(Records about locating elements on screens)
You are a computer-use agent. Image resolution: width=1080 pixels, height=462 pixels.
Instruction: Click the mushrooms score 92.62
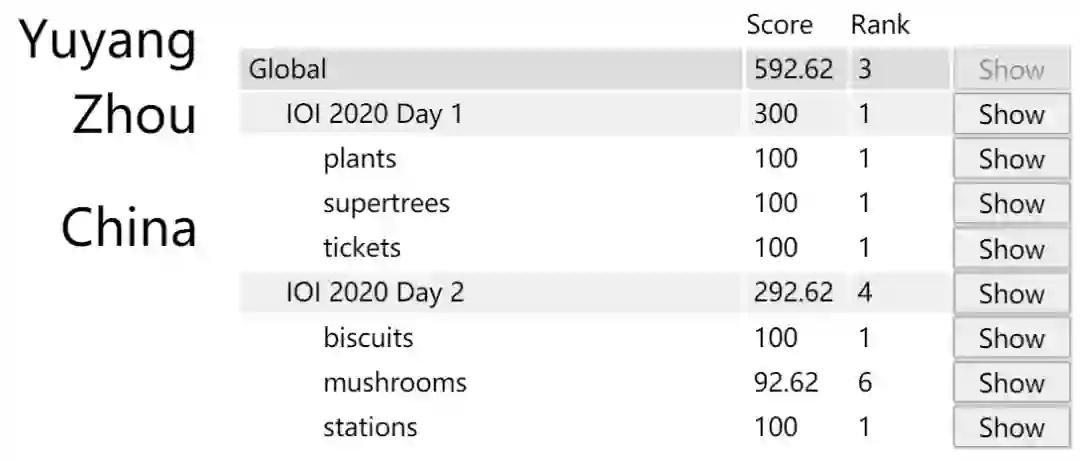[786, 383]
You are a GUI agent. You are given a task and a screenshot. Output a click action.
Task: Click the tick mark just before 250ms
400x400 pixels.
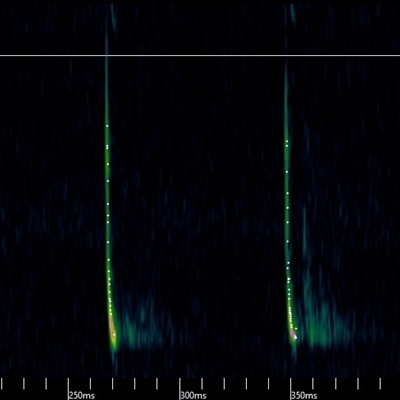click(x=46, y=384)
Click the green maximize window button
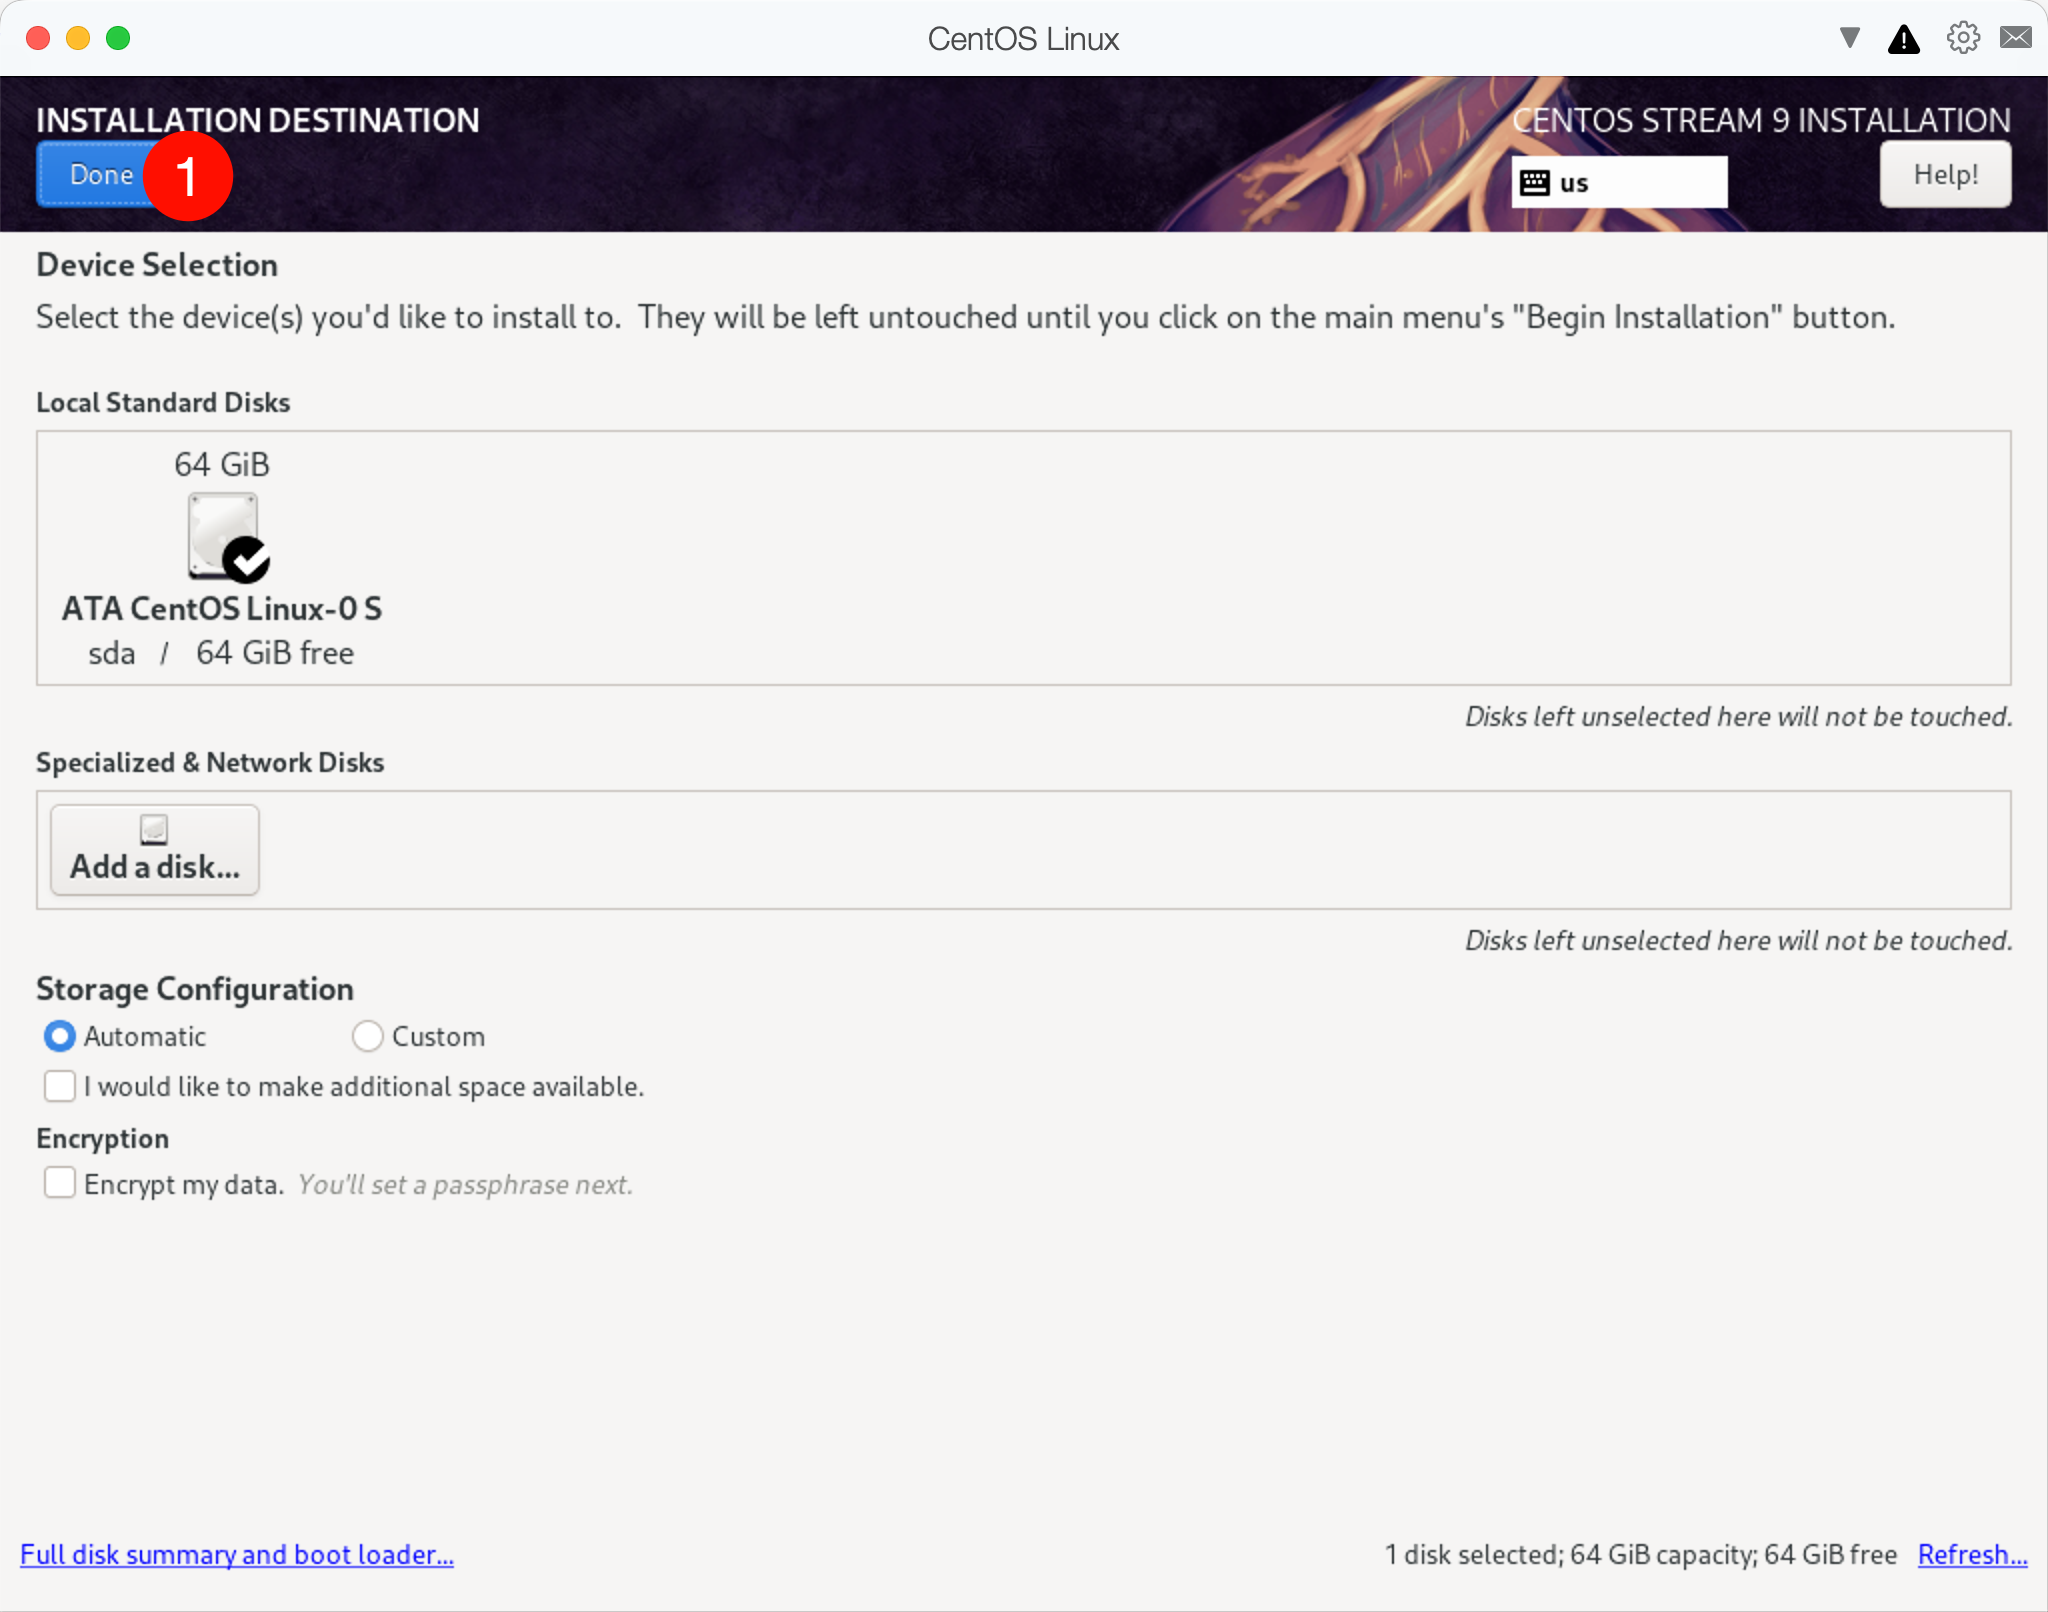The height and width of the screenshot is (1612, 2048). [x=118, y=38]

EXERCISE GOAL
Find each line in the material above that contains the word "pixels" and copy those lines.

SOLUTION TO THIS PROBLEM
You are a computer-use agent. Image resolution: width=1080 pixels, height=462 pixels.
400x400 pixels.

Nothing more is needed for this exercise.